SessionEventDispatcher.addListener(this);

}

public void destroyPlugin() {

SessionEventDispatcher.removeListener(this);

mucs = null;

}

public void anonymousSessionCreated(Session session) {

}

public void anonymousSessionDestroyed(Session session) {

// when an anon session is lost, clean up any rooms they were in

JID jid = session.getAddress();

mucs.removeUser(jid);

}

public void sessionCreated(Session session) {

}

public void sessionDestroyed(Session session) {

}

}

Thanks. I will give this try some time today and let you know how it worked.

Bill

Just curious. Is there a reason you only handle this in the anonymous session case?
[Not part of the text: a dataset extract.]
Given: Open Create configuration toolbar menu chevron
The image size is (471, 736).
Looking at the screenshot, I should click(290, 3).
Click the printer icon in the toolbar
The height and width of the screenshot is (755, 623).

In my case, every user will have a registered username so none of the sessions will be anonymous. Therefore, I think I need to handle this situation in the sessionDestroyed() method as well. Did you only implement the anonymous method just because all your users are anonymous sessions OR did you try it in the other method and run into some problem?

Thanks.

Bill

It looks like it is working. Of course, it will need more testing to verify that it works in scenarios where the user is in more than one room when they are disconnected (only tested the simple case where they are in a single room) and to verify that there are not any other ill side-effects. The code seems simple enough so its hard to imagine it would break anything, but there is a lot of code in this beast that I’'m not familiar with so who knows.

Thanks for your help. I think I will still file a bug once I have access to the support folks since I think this really should be part of the base functionality, but at least this gets me past one more hurdle.

Bill

yes, i did anon only due to my requirements. copying that code to the other method should work for you.

the method i use (removeUser) removes that JID from all chat rooms they are in.